▼

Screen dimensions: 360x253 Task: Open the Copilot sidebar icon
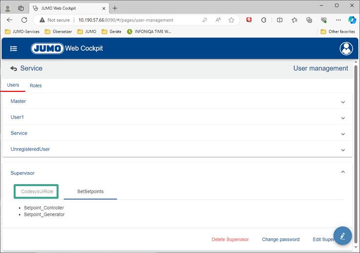click(352, 20)
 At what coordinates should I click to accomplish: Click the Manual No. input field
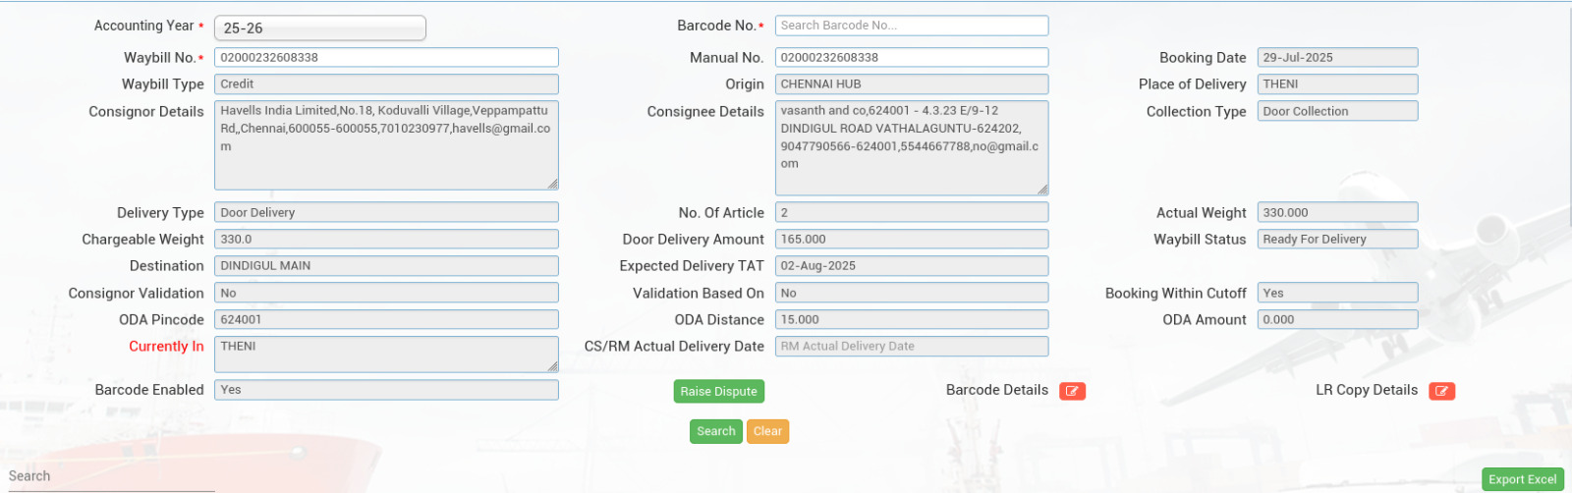(x=911, y=58)
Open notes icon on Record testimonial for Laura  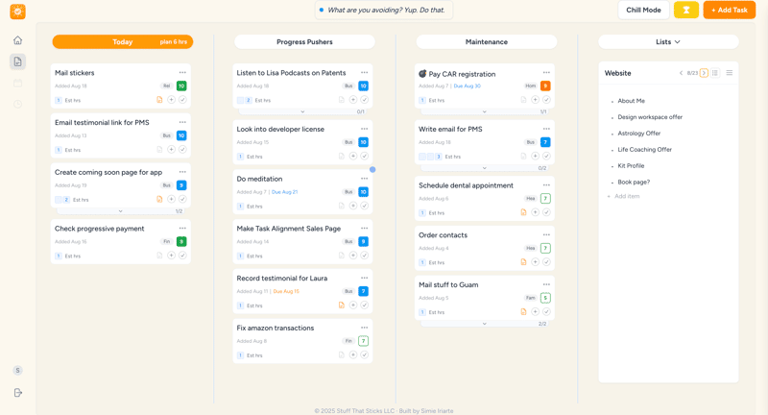tap(341, 305)
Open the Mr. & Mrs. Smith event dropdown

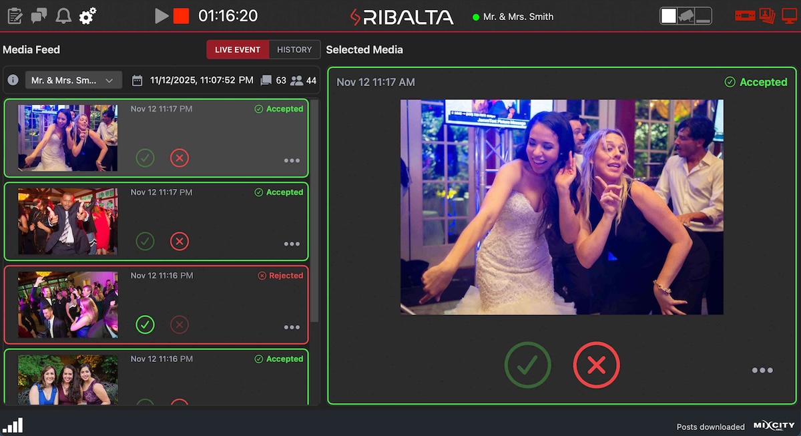73,80
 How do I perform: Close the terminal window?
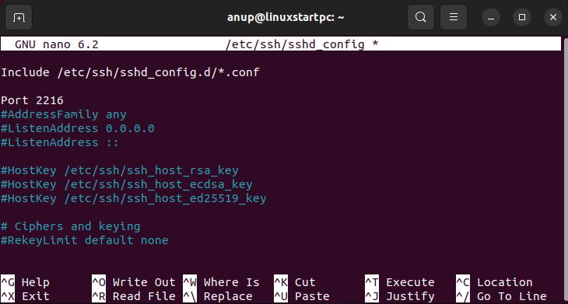click(553, 17)
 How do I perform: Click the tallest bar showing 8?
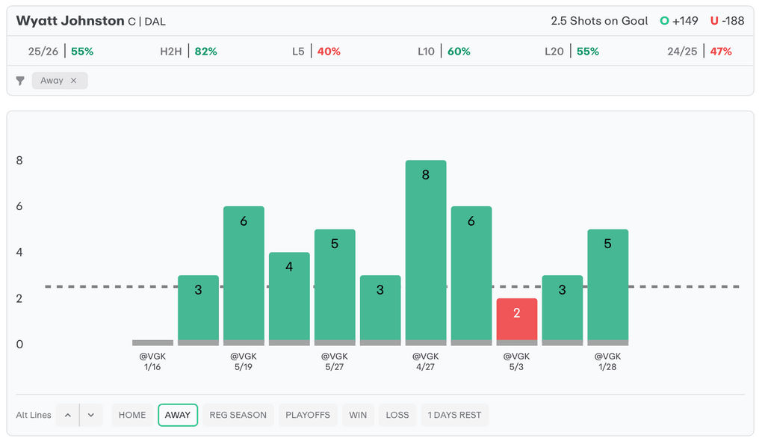click(x=425, y=250)
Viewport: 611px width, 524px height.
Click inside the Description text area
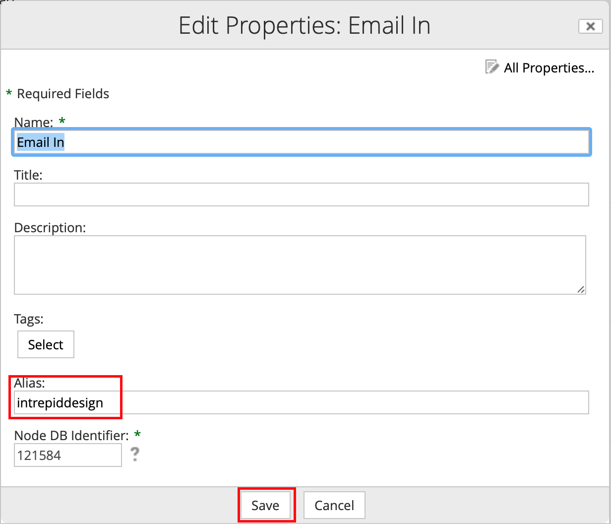click(x=298, y=263)
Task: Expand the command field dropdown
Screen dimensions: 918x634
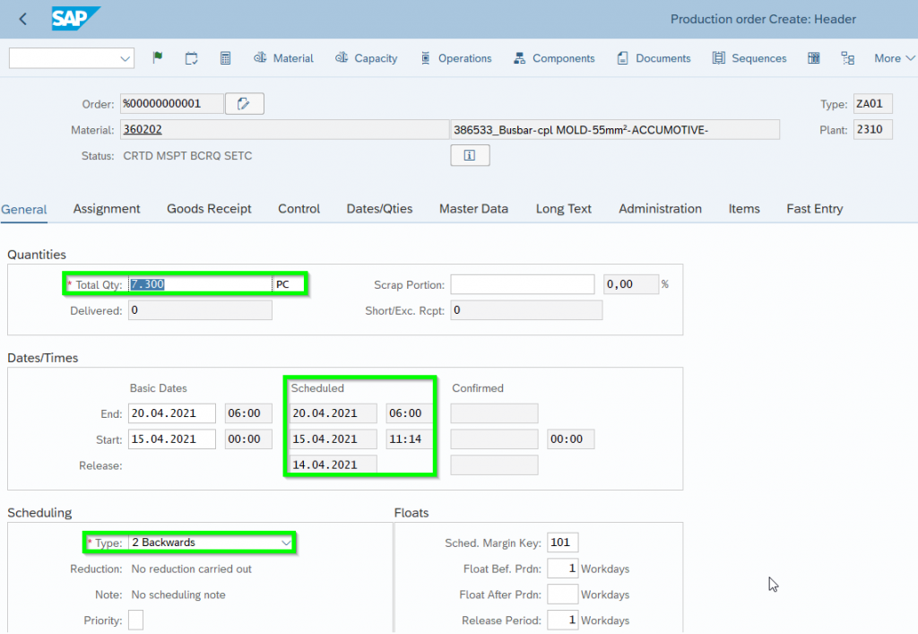Action: (x=125, y=58)
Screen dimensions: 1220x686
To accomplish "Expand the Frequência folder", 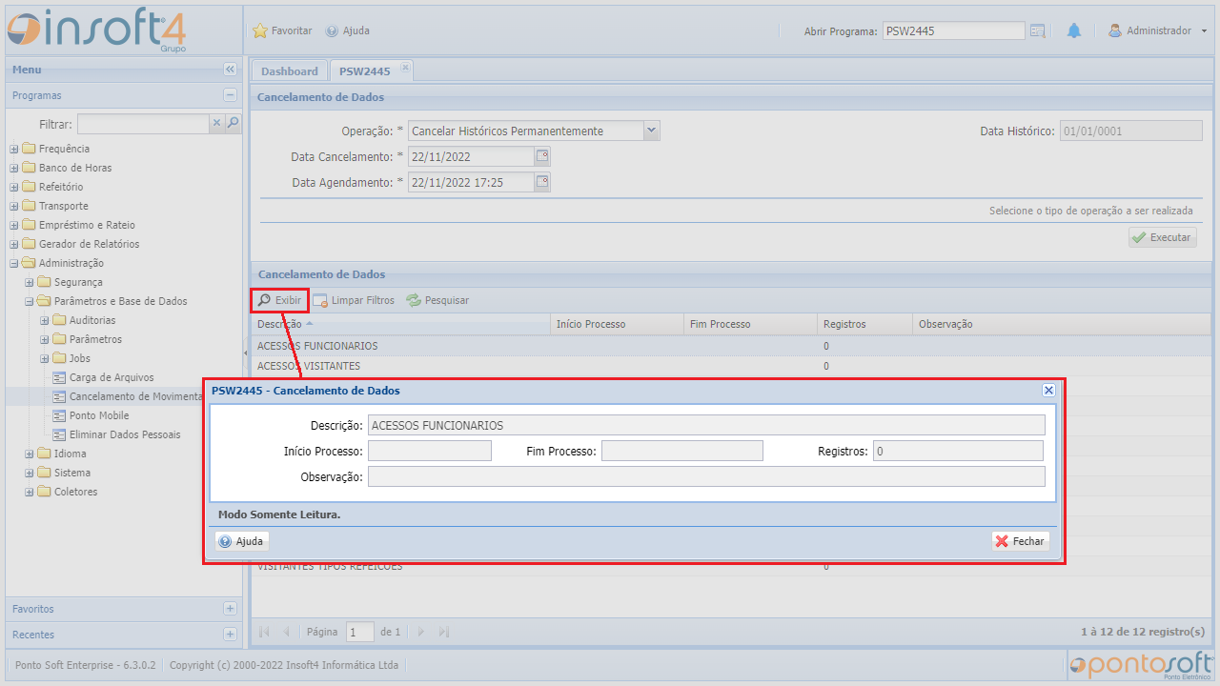I will coord(14,149).
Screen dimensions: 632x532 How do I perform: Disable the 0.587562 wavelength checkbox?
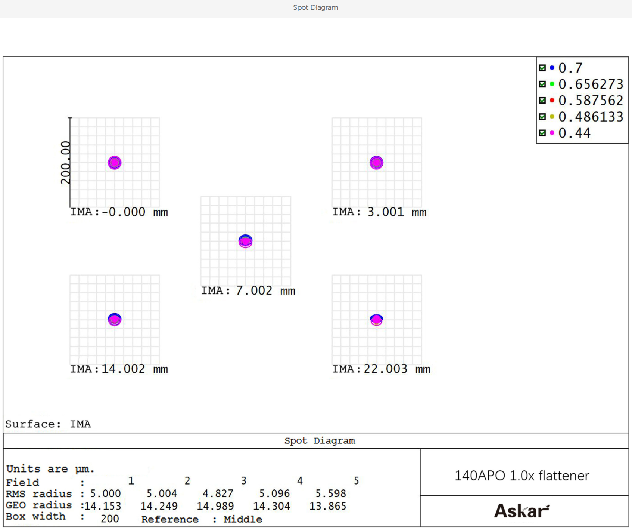(542, 101)
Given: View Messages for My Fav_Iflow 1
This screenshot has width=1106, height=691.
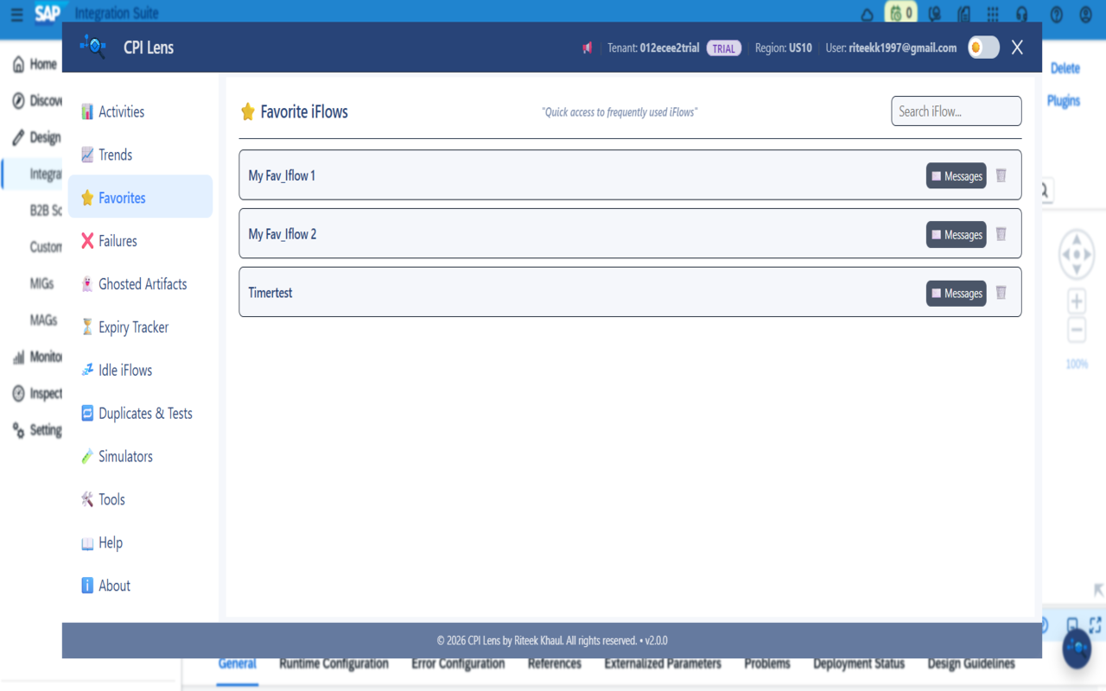Looking at the screenshot, I should (956, 175).
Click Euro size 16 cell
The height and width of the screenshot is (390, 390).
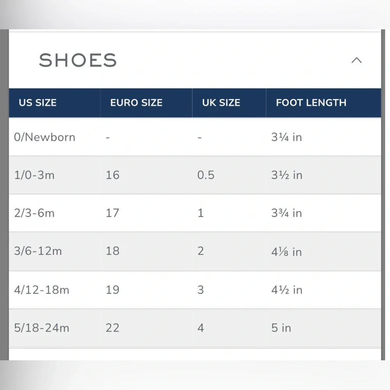point(113,175)
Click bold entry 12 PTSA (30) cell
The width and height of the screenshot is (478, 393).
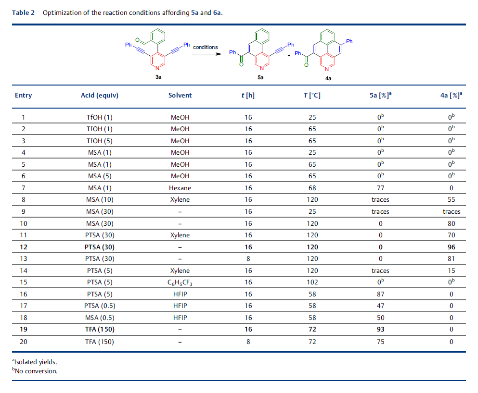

▲

[WHAT IS REQUIRED]:
Which of the lines above include the string "cell"? Pick them out and copy them.

[WRITTEN SOLUTION]:
Click Euro size 16 cell
Click bold entry 12 PTSA (30) cell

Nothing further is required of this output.